Friday, May 24, 2013

The Known and the Unknown

If a man takes a drug that causes him to have an hallucination of a pink elephant, we often say that he saw something which does not exist. Actually, when we say this, we do not mean that elephants or pink do not exist. We simply mean that no physical elephant or pink thing appeared to the man when he had his hallucination.

Do we mean then that the hallucination itself does not exist? We cannot mean this either for the simple reason that the man actually saw a real mental representation of a pink elephant. We can never contend that mental representations are not real because we only have mental representations of things that are useful and actual. Mental representations are always real for the same reason that a picture of an elephant is as real as is a physical elephant.

We never have mental representations of unknown things except by means of a logical inference of the possibility of their existence. Such logical inferences can be either true or false combinations of real ideas. For example, Leucippus and Democritus inferred the existence of an unknown thing called an atom. They did this by logical speculation about real things that they did know about such as motion, space and matter. As it turns out, modern science has discovered that their combination of real ideas that produced the idea of the atom was a true combination.

On the other hand, some theorists once postulated that space was filled with a substance called ether. When experiments proved that ether does not exist, then the idea of ether became equivalent to the idea of nothing. The combination of real ideas that produced the theory of ether had proven to be false. Only the combination and the idea of ether was false. The theory itself comprised only real and true ideas.
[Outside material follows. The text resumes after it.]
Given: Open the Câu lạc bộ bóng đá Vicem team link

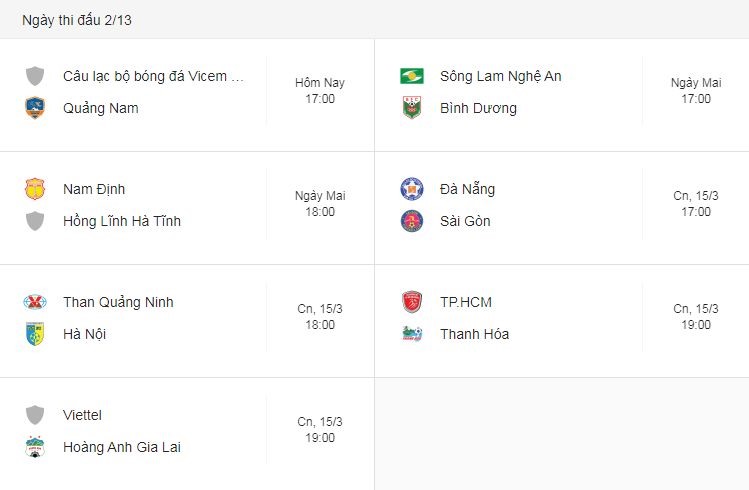Looking at the screenshot, I should (x=153, y=76).
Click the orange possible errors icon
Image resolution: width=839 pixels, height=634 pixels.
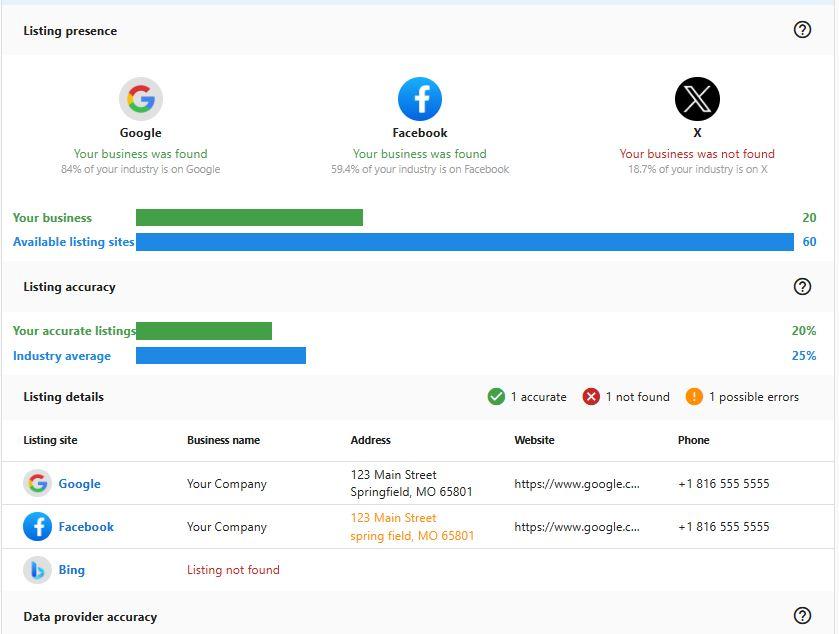tap(697, 396)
All of the basic elements, that which Locke called the simple ideas, that appear within the realm of conscious experience are always real. They are real because consciousness raises them above the level of nothingness, and because consciousness happens to be that sole necessary dynamism that establishes reality. The only false ideas we have result from false combinations of real ideas.
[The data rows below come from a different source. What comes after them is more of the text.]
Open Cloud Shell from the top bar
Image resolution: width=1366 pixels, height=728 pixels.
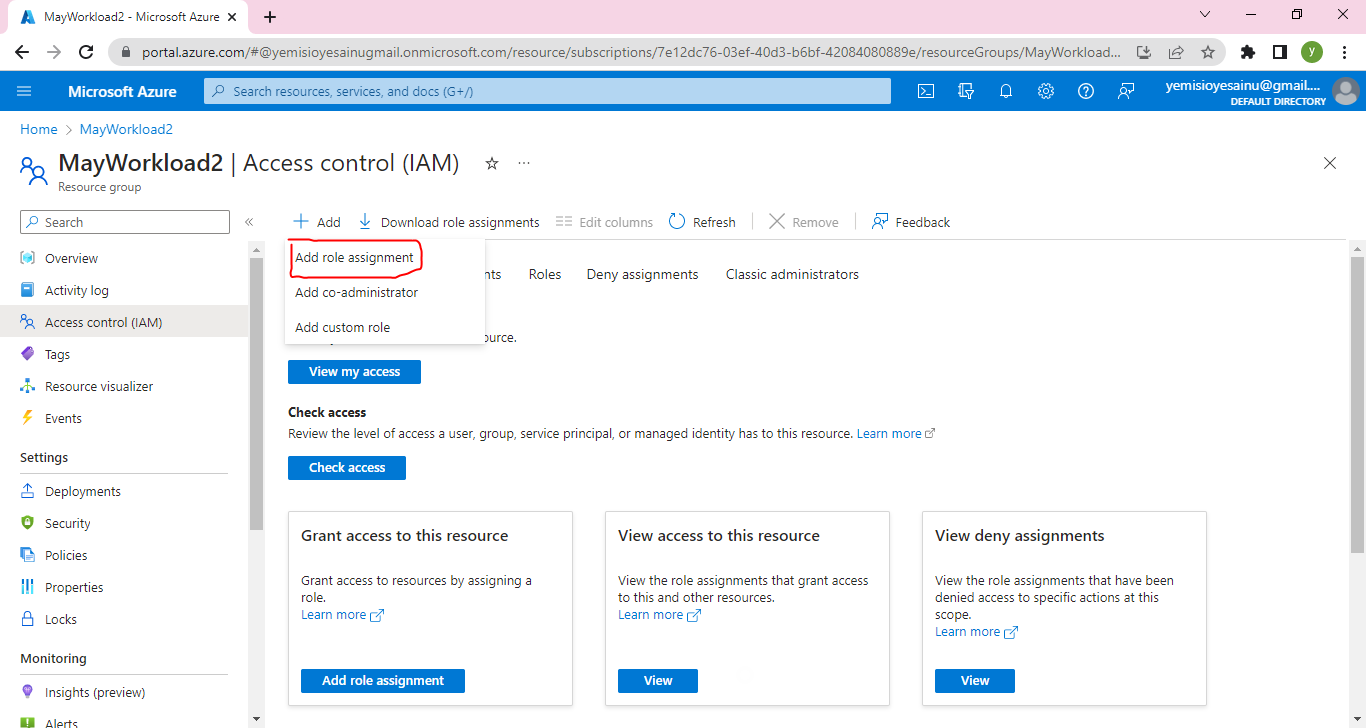tap(926, 91)
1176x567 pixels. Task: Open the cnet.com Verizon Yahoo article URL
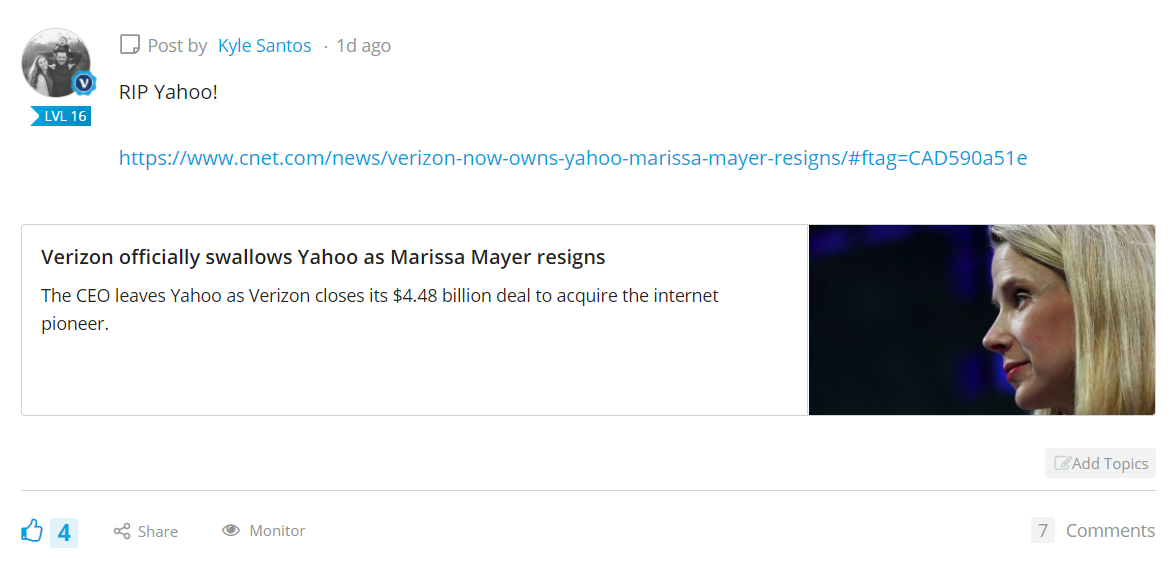coord(573,158)
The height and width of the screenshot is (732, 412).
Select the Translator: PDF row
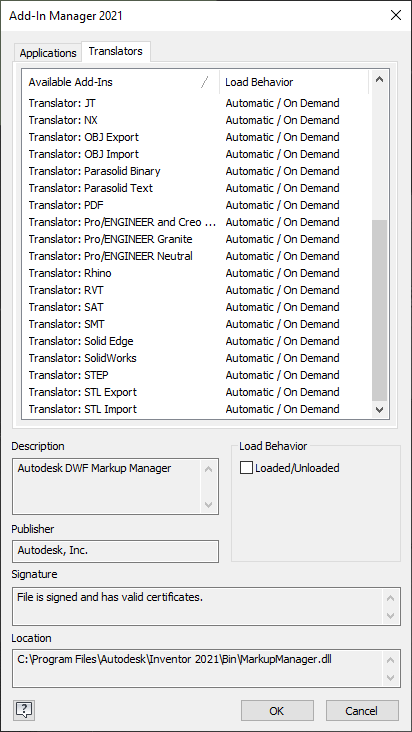pos(196,205)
It matters little whether we know only our ideas about reality or directly know reality itself. In either case, our conscious experiences are all real, and if there is a thing-in-itself behind reality, then it is unknown, and therefore, cannot be real. All that matters is that which affects conscious experience. That which does not affect conscious experience does not matter, and cannot matter until such a time as it does affect consciousness. The unknown cannot matter because it can only affect nothingness.

If there were no consciousness, then all would be unknown and reality could not exist because absolute nothingness would prevail. Leucippus and Democritus could speculate about the existence of atoms only because they had minds that they could use to form a true combination of ideas. Those who postulated the existence of ether could do so only because they had minds that they could use to form a false combination of real ideas.
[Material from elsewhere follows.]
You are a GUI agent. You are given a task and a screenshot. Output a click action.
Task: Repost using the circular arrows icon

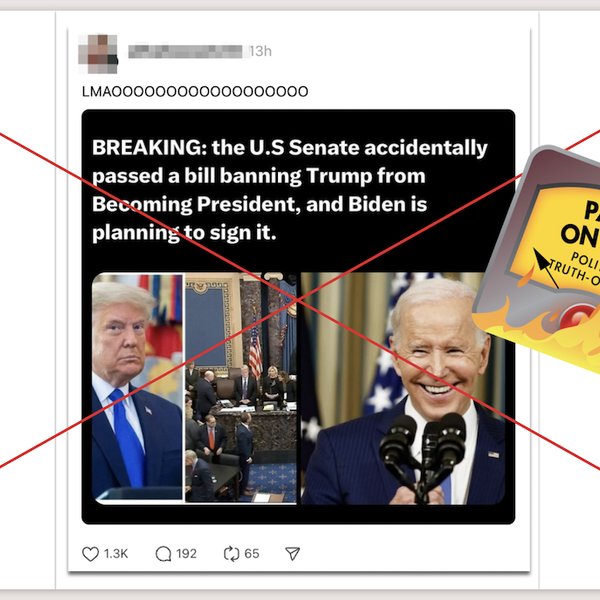pos(232,554)
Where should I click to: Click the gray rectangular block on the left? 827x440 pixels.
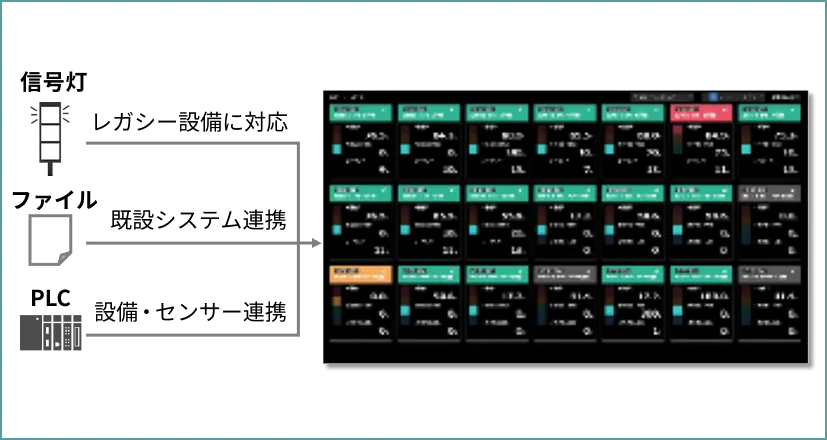pyautogui.click(x=51, y=332)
The only falsity within reality is that which equals nothing. Therefore, in the absence of consciousness, only absolute nothingness could non-exist. For these reasons, within absolute nothingness ether would be equal to atoms except in one respect. Atoms would possess potential reality only if there existed an intelligent consciousness capable of knowing them. In the absence of all consciousness, both atoms and ether would be equal to absolute nothingness.

That combination of real ideas called God would be false if God, like ether, could be proven to be nonexistent. But God must be a true combination of real ideas because if He did not exist, then reality would have been equal to nonexistence prior to the existence of finite consciousness making it impossible for it ever to become real.